Rule of Funny: In the DVD Bonus Features, there's one question which Kevin McDonald (in his Medulla costume — large head and all) answers "Yes, I agree", and then he consents for the editors to use him saying that for anything they like. Throughout the documentary, they randomly cut to him saying "Yes, I agree" for virtually anything. It's hilarious.
Self-Disposing Villain: Sue Tenny when the Pacifier blows up in her face. With a bit of Fridge Brilliance, Gwen also qualifies; she already had everything she wanted to begin with, and her willingness to throw all that away for revenge is what causes her to lose in the end.
Shout-Out: Gwen Grayson's name may be a reference to prominent comic book characters GwenStacy and DickGrayson. It is also a reference to the tendency for comic book characters to have alliterative names.
Will has a poster in his room of fellow superhero team The Aquabats!.
Super Zeroes: Poor, poor Mr. Boy. It's never really explained if he even has powers at all; he's shown to be able to jump much farther than a normal human would be expected to, but this may simply be an instance of the overall exaggerated tone of the film.
Trailers Always Spoil: The trailer makes it seem like the main conflict of the movie is the main character's lack of super powers. Then, approximately 10 seconds later, it shows him with super strength and flight — at which point the viewer realizes there's probably more to this movie that they're not telling him, and there goes the element of surprise.
Unwilling Suspension: This is done to the inflatable "Citizen" in the Save the Citizen game in Sky High, to simulate villains doing this to their captives.
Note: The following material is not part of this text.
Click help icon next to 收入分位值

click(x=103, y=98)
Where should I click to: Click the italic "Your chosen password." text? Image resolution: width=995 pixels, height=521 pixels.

Will Stronghold mentions at the end how after they replaced the citizens with the actual villains no one saved the Citizen anymore, but we're to assume that's a joke because he said as much.
Unskilled, but Strong: The only reason Will is able to make it through any of his fights is his ability to tank damage like no other. His fight with Royal Pain is full of haymakers, shoulder tackles, and simply flinging her around like a rag doll.
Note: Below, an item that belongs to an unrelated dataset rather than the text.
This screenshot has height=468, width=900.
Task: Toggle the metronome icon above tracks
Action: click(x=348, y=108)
"Well Done, Son" Guy: If Mr. Boy is any example, this is what the 'Hero Support' track is designed to turn students into.
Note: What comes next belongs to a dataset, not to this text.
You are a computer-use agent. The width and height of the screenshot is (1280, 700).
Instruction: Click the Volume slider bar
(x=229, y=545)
Wham Line: A single word - "ME!" When the time comes to unmask the Big Bad, you will boggle at who says this.
Glowing, melting,and shapeshifting into a guinea pig are all seen as lame powers by Boomer. However, the kids prove just how awesome they can be in the climax and several could be easily be used for espionage and/or utility purposes.
Deconstructed with the Big Bad's background and motivations. Sue Tenny's powers as a technopath were considered the stuff of sidekicks when she went to Sky High, and her resulting status as a nerdy outcast drove her down the path of evil. And speaking outside of the Film for a moment, other fictional heroes such as Iron Man show that control of machines and having access to very powerful tech is a very useful thing.
Why Don't You Just Shoot Him?: Lampshaded during a study session with the hero supports; they're discussing radioactive zombies and what to do. One of the options is handing the hero his crossbow. Zack wonders why you don't just shoot the zombie yourself.
A villainous example: Royal Pain completely forgets about the powerful weapon that can defeat anyone with a single blast.
Who's Laughing Now?: Gwen's motivation to become a villain as apparently her first go around in the school had her put in "Hero Support" since her powers weren't considered superhero worthy. Needless to say she winds up proving them wrong.
Why Couldn't You Be Different?: Steve really takes it hard when he learns Will has no powers and is Hero Support. Josie admits being disappointed as well, but is far more accepting and convinces Steve to be.